Cette adolescente a failli perdre le bout de son doigt à force de se ronger les ongles

Se ronger les ongles est l’une des habitudes les plus courantes au monde. Classée comme trouble obsessionnel-compulsif (TOC), l’onychophagie n’est pas sans répercussions sur la santé. Dans le cas d’une jeune de 18 ans, cette mauvaise manie était sur le point de lui coûter un doigt. Ce témoignage a été relayé par le tabloïd Mirror.

Selon l’article de Journal des femmes, un tiers des Français serait atteint d’onychophagie. Ceci est généralement causé par des facteurs tels que le stress et l’anxiété et conduit rarement à des conséquences graves. Elle affecte particulièrement les enfants et les adolescents. Comme l’atteste le cas de Lauren Nichols, cette mauvaise habitude peut prendre des proportions potentiellement dangereuses.

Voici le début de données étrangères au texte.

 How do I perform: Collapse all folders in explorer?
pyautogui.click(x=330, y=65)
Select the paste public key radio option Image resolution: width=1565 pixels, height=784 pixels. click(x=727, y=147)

Tout a commencé par un gonflement au bout de son majeur. Alors qu’elle pensait que l’infection était éphémère, ce n’était qu’une question de temps avant que cela ne s’aggrave.

Elle était sur le point de se faire amputer le bout du doigt

Lauren Nichols, une jeune adolescente américaine, avait commencé à ressentir des douleurs croissantes alors que son doigt commençait à arborer une couleur verdâtre. Après une proéminence douloureuse a commencé à se former à sa fin, comme le rapporte le journal Miroir.

Premiers stades de l’infection des doigts de Lauren Nichols – Source: Mirror

Après examen, le médecin a découvert que ce n’était autre que sa manie de se ronger les ongles qui était à l’origine de cette dangereuse infection et qui selon ses déclarations, allait lui coûter le bout de son doigt. Après le diagnostic, on lui a dit qu’elle souffrait de paronychie, une infection de la peau entourant l’ongle.

Dès lors, elle a posté un avertissement sur son compte TikTok dans lequel elle a écrit les mots suivants: «À mes camarades rongeurs à ongles, arrête ce que tu fais. J’ai presque dû me faire amputer le bout du doigt parce que je me ronge les ongles. “.

En outre, un autre cas grave était celui d’un homme qui a failli succomber à la septicémie après s’être rongé les ongles.

Le doigt de Lauren Nichols quelques jours après les premières douleurs – Source: Mirror

L’infection a persisté

Alors qu’elle recevait un traitement antibiotique du médecin, l’infection n’a pas semblé disparaître. Le bout de son doigt était encore enflé. En conséquence, il a été décidé qu’elle devrait subir l’opération et qu’elle pourrait bien avoir besoin d’une amputation.

Heureusement pour elle, alors que la méthode radicale se profilait, elle a pu y échapper grâce à une intervention chirurgicale appelée «lavage thérapeutique».

Désormais, l’adolescente est déterminée à se garder de son habit agaçante alors qu’elle en profite pour avertir quiconque s’y adonne, d’envisager les conséquences possibles.

Cette infection a été mortelle pour Steven McDonald, un autre cas souffrant d’onychophagie.

Lauren Nichols après avoir failli se faire amputer le doigt – Source: Mirror

Que pouvez-vous faire pour arrêter de vous ronger les ongles?

Il est conseillé de traiter cette habitude d’un point de vue psychologique. En effet, l’onychophagie est étroitement liée à l’anxiété qui doit être prise en charge comme indiqué Stéphane Rusinek, spécialiste des thérapies comportementales et cognitives (TCC). L’anxiété est souvent la cause de ce TOC, sa prise en charge constitue la première étape du traitement, qui se fera par des exercices de respiration et de relaxation. Faire face à l’anxiété implique également d’identifier ses causes et les pensées dysfonctionnelles qui y sont liées. Le spécialiste conseille également de prendre conscience du comportement en discernant les circonstances qui l’accompagnent.

Du côté des enfants, la réprimande et les punitions ne sont pas des solutions. Selon Stéphane Rusinek, c’est une approche parentale «contre-productive» qu’il est préférable de remplacer par une méthode plus conciliante: «Il y amieux inscrire l’enfant dans une ambiance enrichissante en le félicitant quand il se retient, en lui prêtant attention “, il explique.

D’un point de vue purement esthétique, le spécialiste n’accorde pas tout le crédit aux remèdes esthétiques tels que le port de faux ongles et de vernis amers. En effet, leur limite réside dans la possibilité de les supprimer. “Pour avoir accès aux vrais” ongles.

Enfin, s’agissant des cas les plus alarmants, Stéphane Rusinek évoque la nécessité d’une prise en charge globale. Il explique que la démarche doit s’intéresser à tout ce qui compose le trouble tel que le stress, l’intolérance à la frustration, les ruminations … Ce sont tous des éléments qui participent à la manifestation de l’onychophagie et qui peuvent être gérés. afin de conduire à une guérison.